Secara singkat, Teori Hukum Progresif yang dicetuskan
oleh Profesor Satjipto Rahardjo ini menegaskan bahwa hukum adalah untuk
manusia, dan bukan sebaliknya.
“Hukum itu bukan hanya bangunan peraturan, melainkan
juga bangunan ide, kultur, dan cita-cita” (Profesor Satjipto Rahardjo).
Prof. Satjipto Raharjo, S.H., yang menyatakan
pemikiran hukum perlu kembali pada filosofis dasarnya, yaitu hukum untuk
manusia. Dengan filosofis tersebut, maka manusia menjadi penentu dan titik
orientasi hukum. Hukum bertugas melayani manusia, bukan sebaliknya. Oleh karena
itu, hukum itu bukan merupakan institusi yang lepas dari kepentingan manusia.
Mutu hukum ditentukan oleh kemampuannya untuk mengabdi pada kesejahteraan
manusia. Ini menyebabkan hukum progresif menganut “ideologi” : Hukum yang
pro-keadilan dan Hukum yang Pro-rakyat.
Dalam logika itulah revitalisasi hukum dilakukan
setiap kali. Bagi hukum progresif, proses perubahan tidak lagi berpusat pada
peraturan, tetapi pada kreativitas pelaku hukum mengaktualisasikan hukum dalam
ruang dan waktu yang tepat. Para pelaku hukum progresif dapat melakukan
perubahan dengan melakukan pemaknaan yang kreatif terhadap peraturan yang ada,
tanpa harus menunggu perubahan peraturan (changing the law). Peraturan buruk
tidak harus menjadi penghalang bagi para pelaku hukum progresif untuk menghadikarkan
keadilan untuk rakyat dan pencari keadilan, karena mereka dapat melakukan
interprestasi secara baru setiap kali terhadap suatu peraturan. Untuk itu agar
hukum dirasakan manfaatnya, maka dibutuhkan jasa pelaku hukum yang kreatif
menterjemahkan hukum itu dalam kepentingan-kepentingan sosial yang memang harus
dilayaninya.
Berdasarkan teori ini keadilan tidak bisa secara
langsung ditemukan lewat proses logis formal.

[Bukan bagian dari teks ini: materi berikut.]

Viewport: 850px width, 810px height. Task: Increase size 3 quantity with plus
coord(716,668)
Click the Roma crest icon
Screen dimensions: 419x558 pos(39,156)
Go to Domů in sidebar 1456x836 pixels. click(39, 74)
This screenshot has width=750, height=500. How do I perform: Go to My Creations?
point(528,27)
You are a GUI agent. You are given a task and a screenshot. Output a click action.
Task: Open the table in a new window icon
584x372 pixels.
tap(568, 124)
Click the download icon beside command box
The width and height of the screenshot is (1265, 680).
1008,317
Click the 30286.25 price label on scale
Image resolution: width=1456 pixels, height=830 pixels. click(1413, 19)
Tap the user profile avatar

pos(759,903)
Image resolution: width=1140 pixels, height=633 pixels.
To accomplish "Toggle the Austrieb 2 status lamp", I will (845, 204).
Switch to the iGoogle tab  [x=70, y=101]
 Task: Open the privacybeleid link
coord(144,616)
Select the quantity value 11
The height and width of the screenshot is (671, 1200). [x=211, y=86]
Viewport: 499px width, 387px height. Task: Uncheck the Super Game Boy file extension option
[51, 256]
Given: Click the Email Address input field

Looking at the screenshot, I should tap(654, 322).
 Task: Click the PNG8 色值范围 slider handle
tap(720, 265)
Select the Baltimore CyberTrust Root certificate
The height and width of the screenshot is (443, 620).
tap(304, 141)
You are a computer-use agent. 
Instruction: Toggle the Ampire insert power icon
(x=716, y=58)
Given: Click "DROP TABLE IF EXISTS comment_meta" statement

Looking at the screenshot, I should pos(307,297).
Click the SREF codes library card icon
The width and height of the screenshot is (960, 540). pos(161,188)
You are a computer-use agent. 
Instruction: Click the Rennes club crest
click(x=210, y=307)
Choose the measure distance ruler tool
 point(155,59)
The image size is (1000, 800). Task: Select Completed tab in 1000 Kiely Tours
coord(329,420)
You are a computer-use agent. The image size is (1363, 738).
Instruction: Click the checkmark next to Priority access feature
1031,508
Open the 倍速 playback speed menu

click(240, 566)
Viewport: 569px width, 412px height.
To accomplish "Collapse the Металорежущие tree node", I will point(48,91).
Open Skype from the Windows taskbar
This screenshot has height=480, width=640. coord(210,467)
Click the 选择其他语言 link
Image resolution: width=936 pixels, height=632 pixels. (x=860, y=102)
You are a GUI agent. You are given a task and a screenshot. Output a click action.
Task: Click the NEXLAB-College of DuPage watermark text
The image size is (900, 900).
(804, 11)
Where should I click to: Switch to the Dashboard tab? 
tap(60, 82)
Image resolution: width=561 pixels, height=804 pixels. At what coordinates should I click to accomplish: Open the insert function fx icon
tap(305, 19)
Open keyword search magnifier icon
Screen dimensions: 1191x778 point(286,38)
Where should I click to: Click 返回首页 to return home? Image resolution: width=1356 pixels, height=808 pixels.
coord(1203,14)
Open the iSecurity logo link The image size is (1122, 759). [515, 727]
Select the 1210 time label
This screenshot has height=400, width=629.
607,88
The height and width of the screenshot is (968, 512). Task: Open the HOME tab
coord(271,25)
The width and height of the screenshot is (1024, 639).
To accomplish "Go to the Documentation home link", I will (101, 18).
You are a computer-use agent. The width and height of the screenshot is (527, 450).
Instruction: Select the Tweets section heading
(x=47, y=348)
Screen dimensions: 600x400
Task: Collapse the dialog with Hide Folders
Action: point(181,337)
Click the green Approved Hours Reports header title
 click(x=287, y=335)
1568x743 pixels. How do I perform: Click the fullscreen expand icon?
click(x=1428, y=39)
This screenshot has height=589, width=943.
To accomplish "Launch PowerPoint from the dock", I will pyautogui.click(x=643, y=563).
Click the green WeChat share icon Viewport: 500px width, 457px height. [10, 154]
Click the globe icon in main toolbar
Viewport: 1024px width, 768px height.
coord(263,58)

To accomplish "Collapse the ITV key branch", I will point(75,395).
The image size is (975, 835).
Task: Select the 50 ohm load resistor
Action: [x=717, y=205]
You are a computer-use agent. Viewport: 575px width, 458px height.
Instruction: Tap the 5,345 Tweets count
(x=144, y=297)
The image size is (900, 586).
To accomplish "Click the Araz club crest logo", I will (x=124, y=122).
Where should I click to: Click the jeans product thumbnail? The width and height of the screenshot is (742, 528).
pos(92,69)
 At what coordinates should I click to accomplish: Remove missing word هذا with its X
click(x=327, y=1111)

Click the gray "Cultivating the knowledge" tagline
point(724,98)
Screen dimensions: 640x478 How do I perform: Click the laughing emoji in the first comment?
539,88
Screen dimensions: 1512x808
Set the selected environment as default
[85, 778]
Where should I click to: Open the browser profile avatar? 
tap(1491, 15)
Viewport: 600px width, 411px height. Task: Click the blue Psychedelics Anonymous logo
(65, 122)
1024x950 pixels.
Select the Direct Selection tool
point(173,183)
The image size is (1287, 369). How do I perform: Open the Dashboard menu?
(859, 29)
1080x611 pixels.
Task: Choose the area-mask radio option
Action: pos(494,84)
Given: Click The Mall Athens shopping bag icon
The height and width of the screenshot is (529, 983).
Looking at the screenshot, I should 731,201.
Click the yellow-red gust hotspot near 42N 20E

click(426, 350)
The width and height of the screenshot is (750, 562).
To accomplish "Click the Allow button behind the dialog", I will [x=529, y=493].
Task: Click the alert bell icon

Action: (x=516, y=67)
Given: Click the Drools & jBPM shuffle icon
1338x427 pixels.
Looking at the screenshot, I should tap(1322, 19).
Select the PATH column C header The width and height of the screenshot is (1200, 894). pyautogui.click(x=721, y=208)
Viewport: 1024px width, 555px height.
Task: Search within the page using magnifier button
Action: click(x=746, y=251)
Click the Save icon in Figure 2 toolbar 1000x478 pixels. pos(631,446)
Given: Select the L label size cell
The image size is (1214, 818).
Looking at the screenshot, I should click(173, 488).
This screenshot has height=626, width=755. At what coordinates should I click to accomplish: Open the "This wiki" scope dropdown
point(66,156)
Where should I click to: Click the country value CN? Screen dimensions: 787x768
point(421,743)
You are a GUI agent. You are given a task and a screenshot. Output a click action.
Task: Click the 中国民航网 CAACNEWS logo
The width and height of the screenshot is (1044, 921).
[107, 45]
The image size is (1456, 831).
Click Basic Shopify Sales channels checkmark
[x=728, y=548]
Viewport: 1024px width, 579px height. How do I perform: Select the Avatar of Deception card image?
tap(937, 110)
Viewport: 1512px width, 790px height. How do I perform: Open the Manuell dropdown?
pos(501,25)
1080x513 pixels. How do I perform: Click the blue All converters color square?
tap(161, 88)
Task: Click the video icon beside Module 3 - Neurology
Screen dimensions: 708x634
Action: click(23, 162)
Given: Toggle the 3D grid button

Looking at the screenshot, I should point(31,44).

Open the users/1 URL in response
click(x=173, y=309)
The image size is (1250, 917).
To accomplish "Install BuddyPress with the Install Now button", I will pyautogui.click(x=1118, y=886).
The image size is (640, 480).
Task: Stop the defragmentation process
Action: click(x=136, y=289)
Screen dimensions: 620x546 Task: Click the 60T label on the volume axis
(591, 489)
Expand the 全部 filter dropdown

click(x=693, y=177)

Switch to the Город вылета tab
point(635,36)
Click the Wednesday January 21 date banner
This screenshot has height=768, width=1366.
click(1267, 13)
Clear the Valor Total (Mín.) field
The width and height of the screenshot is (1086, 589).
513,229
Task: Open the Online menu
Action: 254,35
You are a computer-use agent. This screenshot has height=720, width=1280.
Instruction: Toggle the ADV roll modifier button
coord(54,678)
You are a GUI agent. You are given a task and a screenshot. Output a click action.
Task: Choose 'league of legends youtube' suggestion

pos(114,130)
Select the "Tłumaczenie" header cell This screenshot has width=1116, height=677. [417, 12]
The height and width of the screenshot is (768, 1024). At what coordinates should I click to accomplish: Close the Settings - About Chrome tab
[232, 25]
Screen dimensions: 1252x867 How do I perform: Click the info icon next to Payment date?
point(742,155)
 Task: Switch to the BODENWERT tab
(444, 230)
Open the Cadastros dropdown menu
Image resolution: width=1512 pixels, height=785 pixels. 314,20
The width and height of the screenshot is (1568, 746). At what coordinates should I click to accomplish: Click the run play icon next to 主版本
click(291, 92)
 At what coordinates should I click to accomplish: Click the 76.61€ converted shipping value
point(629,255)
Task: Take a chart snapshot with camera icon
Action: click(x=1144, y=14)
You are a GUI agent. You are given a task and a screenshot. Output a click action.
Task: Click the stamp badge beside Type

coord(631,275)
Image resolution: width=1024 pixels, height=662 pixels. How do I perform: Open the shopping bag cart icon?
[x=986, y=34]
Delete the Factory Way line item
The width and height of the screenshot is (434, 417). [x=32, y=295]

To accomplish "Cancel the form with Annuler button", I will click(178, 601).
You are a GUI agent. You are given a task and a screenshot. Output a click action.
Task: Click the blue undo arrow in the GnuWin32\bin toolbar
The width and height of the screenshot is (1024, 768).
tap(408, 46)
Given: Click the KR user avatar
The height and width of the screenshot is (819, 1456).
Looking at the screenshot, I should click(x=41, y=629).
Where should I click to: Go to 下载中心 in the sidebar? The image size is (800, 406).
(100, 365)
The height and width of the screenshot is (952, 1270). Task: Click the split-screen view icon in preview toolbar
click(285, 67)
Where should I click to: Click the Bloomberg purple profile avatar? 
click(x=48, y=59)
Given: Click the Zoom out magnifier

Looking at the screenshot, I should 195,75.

Keadilan justru diperoleh lewat
institusi, karenanya, argument-argumen logis formal “dicari” sesudah keadilan
ditemukan untuk membingkai secara yuridis-formal keputusan yang diyakini adil
tersebut. Oleh karena itu konsep hukum progresif, hukum tidak mengabdi bagi
dirinya sendiri, melainkan untuk tujuan yang berada di luar dirinya.
DAFTAR
PUSTAKA
Hudzaifah
Dimyati, Teorisasi Hukum, Studi tentang Perkembangan
Pemikiran Hukum di Indonesia 1945-1990, (Surakarta: Muhammadiyah
University Press, 2005)
Satjipto
Rahardjo, Membedah Hukum Progresif, (Jakarta: Kompas, 2007).
Satjipto
Rahardjo, Ilmu Hukum; Pencarian, Pembebasan dan Pencerahan, (Surakarta:
Muhammadiyah Press University, 2004)
Satjipto Rahardjo, “Saatnya Mengubah Siasat dari
Supremasi Hukum ke Mobilisasi Hukum”, Kompas, Senin 26 Juli 2004,
dalam Mahmud Kusuma, Menyelami Semangat Hukum
Progresif, Terapi Paradigma Bagi Lemahnya Hukum Indonesia, (Yogyakarta,
AntonyLib, 2009)
Satjipto
Rahardjo, Hukum dalam Jagat Ketertiban,
(Jakarta: Penerbit UKI Press, 2006)
[1]
Khudzaifah Dimyati, Teorisasi Hukum, Studi
tentang Perkembangan Pemikiran Hukum di Indonesia 1945-1990,
(Surakarta: Muhammadiyah University Press, 2005), hlm. 162.